**YOUR GOAL**
Stop after the line that contains "Task: Star the ЖАЛОБЫ НА МОШЕННИКОВ message"; until then, restate each line of the entries word for word from the very first.

**DATA FOR THIS EXERCISE**

Start of Block

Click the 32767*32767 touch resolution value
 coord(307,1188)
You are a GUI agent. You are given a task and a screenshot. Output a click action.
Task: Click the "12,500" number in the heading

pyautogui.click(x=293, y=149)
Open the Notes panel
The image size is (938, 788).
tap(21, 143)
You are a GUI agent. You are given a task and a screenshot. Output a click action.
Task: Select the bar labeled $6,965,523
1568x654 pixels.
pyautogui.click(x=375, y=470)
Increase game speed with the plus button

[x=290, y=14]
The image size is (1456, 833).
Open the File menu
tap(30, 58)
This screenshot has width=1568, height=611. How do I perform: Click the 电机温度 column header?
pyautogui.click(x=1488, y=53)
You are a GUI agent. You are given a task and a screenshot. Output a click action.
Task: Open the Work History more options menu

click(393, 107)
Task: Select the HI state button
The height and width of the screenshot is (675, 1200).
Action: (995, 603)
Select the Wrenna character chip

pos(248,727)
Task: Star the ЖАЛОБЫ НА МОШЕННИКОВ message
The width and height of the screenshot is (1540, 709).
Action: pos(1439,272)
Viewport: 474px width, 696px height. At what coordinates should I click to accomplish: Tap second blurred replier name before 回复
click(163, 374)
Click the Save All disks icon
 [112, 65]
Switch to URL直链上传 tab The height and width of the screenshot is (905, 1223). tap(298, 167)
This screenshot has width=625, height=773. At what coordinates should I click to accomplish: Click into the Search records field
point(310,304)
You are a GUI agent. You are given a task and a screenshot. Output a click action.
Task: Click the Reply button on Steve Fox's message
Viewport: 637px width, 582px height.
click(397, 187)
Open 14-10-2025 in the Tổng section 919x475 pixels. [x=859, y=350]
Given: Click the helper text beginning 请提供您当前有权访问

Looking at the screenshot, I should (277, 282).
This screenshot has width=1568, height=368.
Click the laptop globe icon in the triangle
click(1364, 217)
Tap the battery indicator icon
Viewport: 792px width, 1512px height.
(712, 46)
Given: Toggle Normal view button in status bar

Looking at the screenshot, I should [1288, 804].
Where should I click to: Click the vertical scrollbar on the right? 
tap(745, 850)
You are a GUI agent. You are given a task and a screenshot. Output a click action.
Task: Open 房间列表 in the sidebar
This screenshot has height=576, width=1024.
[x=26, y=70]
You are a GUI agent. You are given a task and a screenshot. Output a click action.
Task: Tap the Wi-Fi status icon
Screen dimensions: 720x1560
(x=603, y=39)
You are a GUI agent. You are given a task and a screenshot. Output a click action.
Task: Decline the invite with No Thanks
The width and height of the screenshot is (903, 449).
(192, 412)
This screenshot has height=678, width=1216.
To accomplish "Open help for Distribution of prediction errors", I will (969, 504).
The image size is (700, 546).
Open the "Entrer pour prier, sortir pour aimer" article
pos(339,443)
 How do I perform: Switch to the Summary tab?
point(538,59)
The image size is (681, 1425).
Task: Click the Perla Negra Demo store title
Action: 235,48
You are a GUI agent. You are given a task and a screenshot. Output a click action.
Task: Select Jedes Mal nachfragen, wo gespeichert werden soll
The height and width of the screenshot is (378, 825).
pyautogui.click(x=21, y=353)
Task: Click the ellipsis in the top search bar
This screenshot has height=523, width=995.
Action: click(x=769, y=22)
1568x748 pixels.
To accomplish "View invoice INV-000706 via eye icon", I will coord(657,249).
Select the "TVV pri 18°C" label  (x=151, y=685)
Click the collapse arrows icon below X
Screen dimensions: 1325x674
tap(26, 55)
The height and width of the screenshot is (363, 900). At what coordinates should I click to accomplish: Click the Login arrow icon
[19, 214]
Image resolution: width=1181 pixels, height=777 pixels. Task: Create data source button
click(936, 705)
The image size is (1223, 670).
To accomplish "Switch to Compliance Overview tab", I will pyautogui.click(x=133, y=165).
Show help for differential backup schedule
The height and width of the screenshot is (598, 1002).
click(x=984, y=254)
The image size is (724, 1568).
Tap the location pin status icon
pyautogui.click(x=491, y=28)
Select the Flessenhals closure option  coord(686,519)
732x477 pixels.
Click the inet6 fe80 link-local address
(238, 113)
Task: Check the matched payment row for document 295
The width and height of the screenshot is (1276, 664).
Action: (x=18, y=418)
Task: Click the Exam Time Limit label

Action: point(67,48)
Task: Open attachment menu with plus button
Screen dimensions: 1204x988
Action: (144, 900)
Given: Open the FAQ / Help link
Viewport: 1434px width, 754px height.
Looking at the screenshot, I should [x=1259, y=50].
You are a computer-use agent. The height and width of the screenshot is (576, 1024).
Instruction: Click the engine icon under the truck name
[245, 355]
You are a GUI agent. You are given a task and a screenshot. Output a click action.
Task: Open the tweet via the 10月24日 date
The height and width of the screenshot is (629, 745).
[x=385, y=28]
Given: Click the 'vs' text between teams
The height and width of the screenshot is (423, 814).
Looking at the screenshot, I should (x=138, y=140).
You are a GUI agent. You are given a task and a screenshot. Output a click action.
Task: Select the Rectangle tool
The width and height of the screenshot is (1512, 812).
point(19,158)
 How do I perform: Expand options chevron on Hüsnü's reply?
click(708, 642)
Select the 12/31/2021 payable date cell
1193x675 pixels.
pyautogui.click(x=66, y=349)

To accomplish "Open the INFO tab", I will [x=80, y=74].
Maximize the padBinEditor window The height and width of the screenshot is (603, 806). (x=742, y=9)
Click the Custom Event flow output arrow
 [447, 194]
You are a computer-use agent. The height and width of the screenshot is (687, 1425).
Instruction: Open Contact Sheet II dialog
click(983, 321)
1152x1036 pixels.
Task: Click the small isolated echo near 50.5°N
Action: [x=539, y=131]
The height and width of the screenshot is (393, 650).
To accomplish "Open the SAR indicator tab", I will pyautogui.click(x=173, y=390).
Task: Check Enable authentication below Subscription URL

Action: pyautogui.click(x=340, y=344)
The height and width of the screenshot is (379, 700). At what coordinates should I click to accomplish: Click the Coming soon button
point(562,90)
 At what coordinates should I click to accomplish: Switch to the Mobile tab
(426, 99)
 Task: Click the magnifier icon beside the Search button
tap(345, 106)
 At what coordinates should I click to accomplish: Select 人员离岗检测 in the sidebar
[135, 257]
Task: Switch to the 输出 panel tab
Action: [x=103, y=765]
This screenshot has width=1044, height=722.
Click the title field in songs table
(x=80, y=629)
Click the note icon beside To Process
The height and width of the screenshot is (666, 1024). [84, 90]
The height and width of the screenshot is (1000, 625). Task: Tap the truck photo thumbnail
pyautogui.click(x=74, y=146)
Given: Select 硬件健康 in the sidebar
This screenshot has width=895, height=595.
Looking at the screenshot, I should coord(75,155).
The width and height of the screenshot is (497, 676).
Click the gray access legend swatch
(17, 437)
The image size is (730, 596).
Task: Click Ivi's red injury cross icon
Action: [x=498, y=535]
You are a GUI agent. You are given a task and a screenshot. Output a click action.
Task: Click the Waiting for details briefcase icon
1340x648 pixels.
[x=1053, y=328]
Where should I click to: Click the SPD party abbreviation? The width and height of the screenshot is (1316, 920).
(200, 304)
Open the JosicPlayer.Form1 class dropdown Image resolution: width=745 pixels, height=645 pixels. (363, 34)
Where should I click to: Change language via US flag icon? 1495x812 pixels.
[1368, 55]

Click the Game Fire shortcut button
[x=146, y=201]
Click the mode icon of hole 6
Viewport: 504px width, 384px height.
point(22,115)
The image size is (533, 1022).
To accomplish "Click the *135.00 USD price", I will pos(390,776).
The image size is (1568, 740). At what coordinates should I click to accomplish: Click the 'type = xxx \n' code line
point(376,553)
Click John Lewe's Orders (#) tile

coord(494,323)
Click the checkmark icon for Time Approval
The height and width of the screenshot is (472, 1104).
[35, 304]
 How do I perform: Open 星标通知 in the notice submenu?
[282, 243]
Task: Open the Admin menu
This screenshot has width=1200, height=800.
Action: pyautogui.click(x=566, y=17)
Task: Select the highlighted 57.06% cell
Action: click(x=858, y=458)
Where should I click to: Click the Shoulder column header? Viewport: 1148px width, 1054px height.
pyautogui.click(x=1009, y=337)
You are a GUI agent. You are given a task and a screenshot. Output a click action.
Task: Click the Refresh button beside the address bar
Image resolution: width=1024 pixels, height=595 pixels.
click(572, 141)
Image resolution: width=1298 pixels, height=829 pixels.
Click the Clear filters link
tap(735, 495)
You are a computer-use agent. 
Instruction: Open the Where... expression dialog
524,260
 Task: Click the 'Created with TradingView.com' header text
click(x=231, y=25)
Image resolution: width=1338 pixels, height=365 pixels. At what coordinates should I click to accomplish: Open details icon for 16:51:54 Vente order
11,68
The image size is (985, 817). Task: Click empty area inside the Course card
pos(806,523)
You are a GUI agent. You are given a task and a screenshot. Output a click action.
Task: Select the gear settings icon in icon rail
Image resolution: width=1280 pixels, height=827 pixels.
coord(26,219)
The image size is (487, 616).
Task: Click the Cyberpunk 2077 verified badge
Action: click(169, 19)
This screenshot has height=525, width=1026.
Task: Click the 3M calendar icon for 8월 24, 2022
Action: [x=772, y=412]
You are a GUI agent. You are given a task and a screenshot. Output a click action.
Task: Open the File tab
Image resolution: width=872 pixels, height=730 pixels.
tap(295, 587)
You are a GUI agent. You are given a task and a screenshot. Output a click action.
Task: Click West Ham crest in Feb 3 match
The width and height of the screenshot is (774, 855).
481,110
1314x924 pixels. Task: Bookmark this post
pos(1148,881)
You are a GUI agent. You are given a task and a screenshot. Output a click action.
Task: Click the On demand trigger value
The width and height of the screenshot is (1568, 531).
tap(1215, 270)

End of Block

**TASK SOLUTION**
Click the 32767*32767 touch resolution value
 coord(307,1188)
You are a GUI agent. You are given a task and a screenshot. Output a click action.
Task: Click the "12,500" number in the heading

pyautogui.click(x=293, y=149)
Open the Notes panel
The image size is (938, 788).
tap(21, 143)
You are a GUI agent. You are given a task and a screenshot. Output a click action.
Task: Select the bar labeled $6,965,523
1568x654 pixels.
pyautogui.click(x=375, y=470)
Increase game speed with the plus button

[x=290, y=14]
The image size is (1456, 833).
Open the File menu
tap(30, 58)
This screenshot has width=1568, height=611. How do I perform: Click the 电机温度 column header?
pyautogui.click(x=1488, y=53)
You are a GUI agent. You are given a task and a screenshot. Output a click action.
Task: Open the Work History more options menu

click(393, 107)
Task: Select the HI state button
The height and width of the screenshot is (675, 1200).
Action: (995, 603)
Select the Wrenna character chip

pos(248,727)
Task: Star the ЖАЛОБЫ НА МОШЕННИКОВ message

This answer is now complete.